The mechanics matter more than the headline number. An AI-assisted reporter doesn’t ask the model to invent a story; they feed it verified source material — press releases, council notices, community listings, confirmed event details — and the tool drafts a structured article from that input. A human then checks the draft, adds context or local detail, and publishes it. Newsquest and industry coverage of the program have been explicit that the point is to clear a backlog of routine coverage (press-release rewrites, listings, procedural local-government stories) that used to eat reporter time without much journalistic upside, freeing the rest of the newsroom for the reporting that actually requires a person: door-knocking, source-building, and original local stories that readers can’t get anywhere else. It’s a narrow, specific slice of the editorial pipeline — not a replacement for the newsroom, but a reallocation of where trained journalists spend their hours.
The pattern across both industries
Lay these cases side by side and a consistent shape emerges.
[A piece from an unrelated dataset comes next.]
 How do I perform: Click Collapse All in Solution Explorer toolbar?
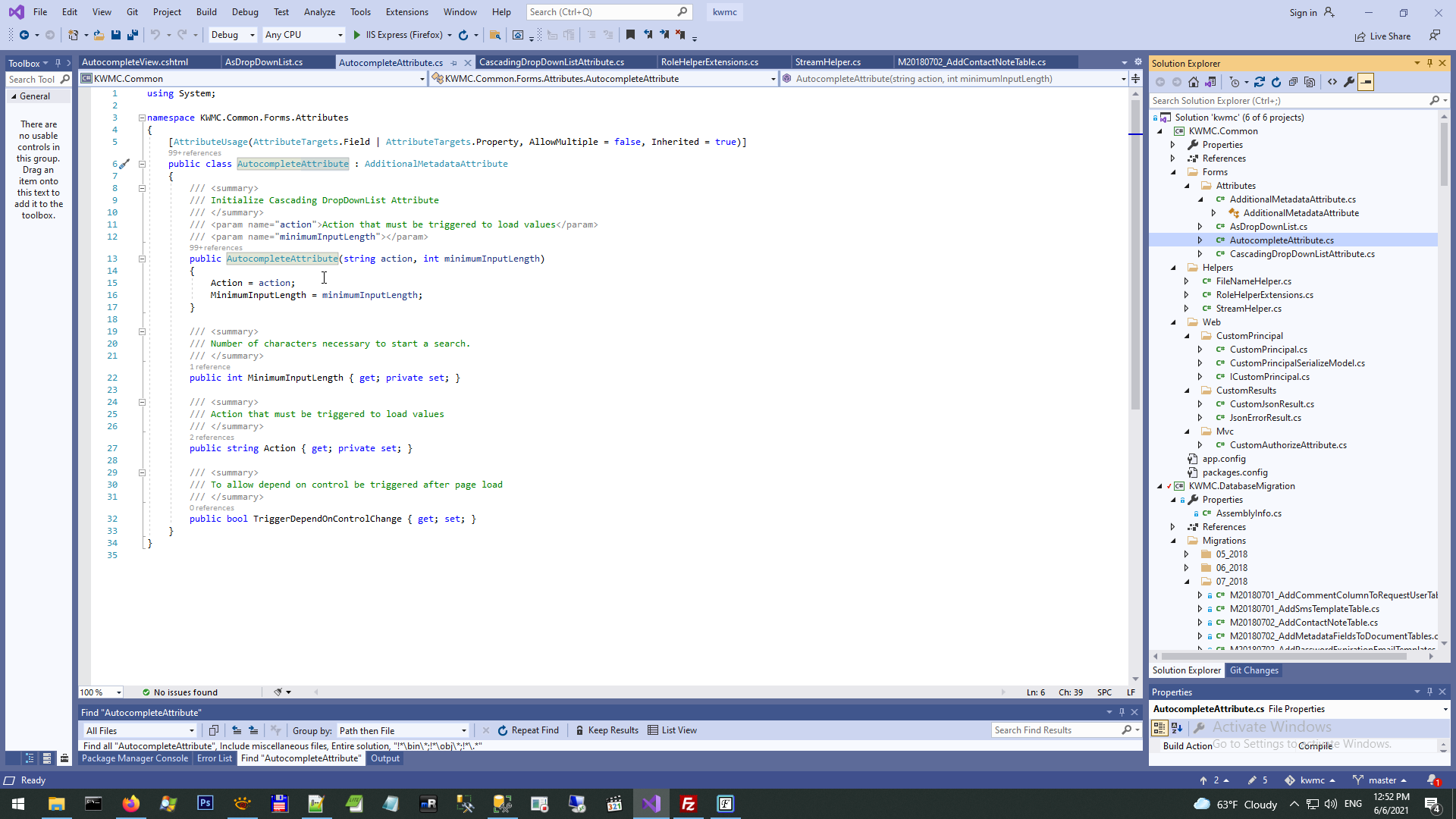coord(1293,82)
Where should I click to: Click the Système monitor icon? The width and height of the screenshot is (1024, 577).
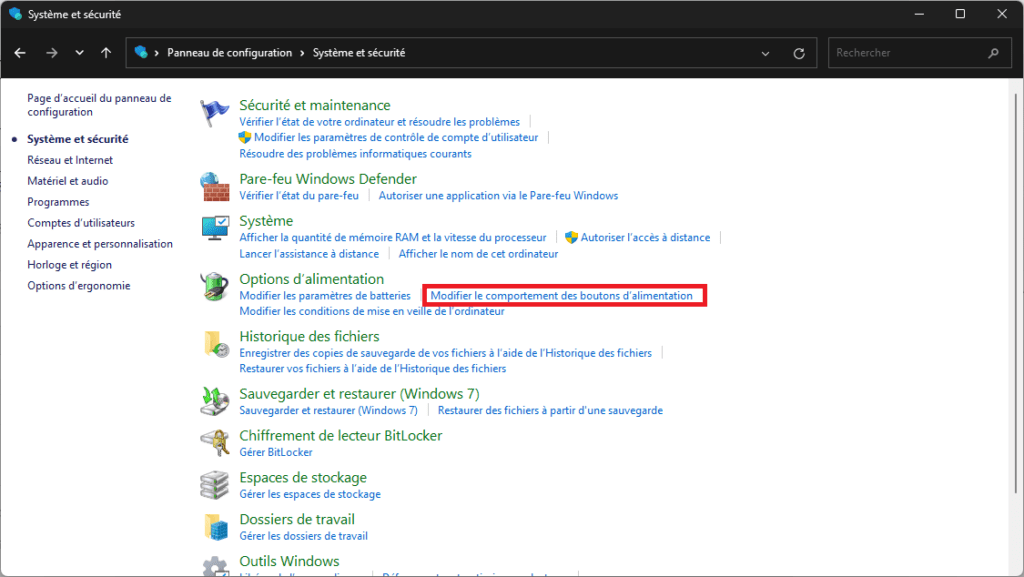[215, 228]
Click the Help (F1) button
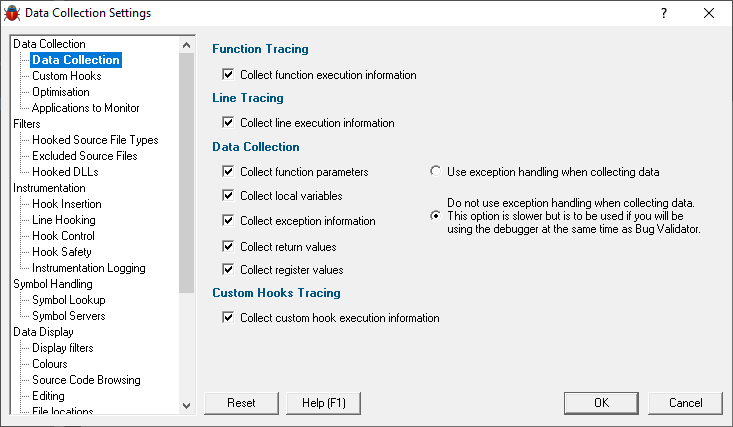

None of these companies bought a generic AI tool and pointed it at their whole operation. Lionsgate trained a model on content it owns and applied it first to pre-production and post-production, the planning-heavy stages furthest from a finished performance. Even Disney’s aborted Sora deal fit the same instinct — the proposal scoped narrowly to specific IP in a specific product with explicit limits, not an open-ended handoff — and it still didn’t survive once the underlying product went away. Newsquest built a workflow where AI drafts from verified facts and a human remains the last step before publication. In each case, the human review or creative-decision layer stayed in place; what moved was the amount of mechanical, repetitive work sitting in front of that layer.
That’s a less dramatic story than “AI takes over Hollywood” or “robots replace reporters,” but it’s the one actually supported by the public record — press releases, SEC-adjacent investor announcements, and independent trade coverage from outlets like Press Gazette and Nieman Lab that have tracked Newsquest’s program for over two years. Traditional media companies aren’t moving fast because they’re reckless, and they aren’t standing still because they’re behind — they’re doing what large, risk-averse organizations with valuable IP and reputations to protect tend to do: testing generative tools on the parts of the pipeline where the cost of a mistake is lowest, and only expanding from there once the tooling proves itself against real production and editorial standards.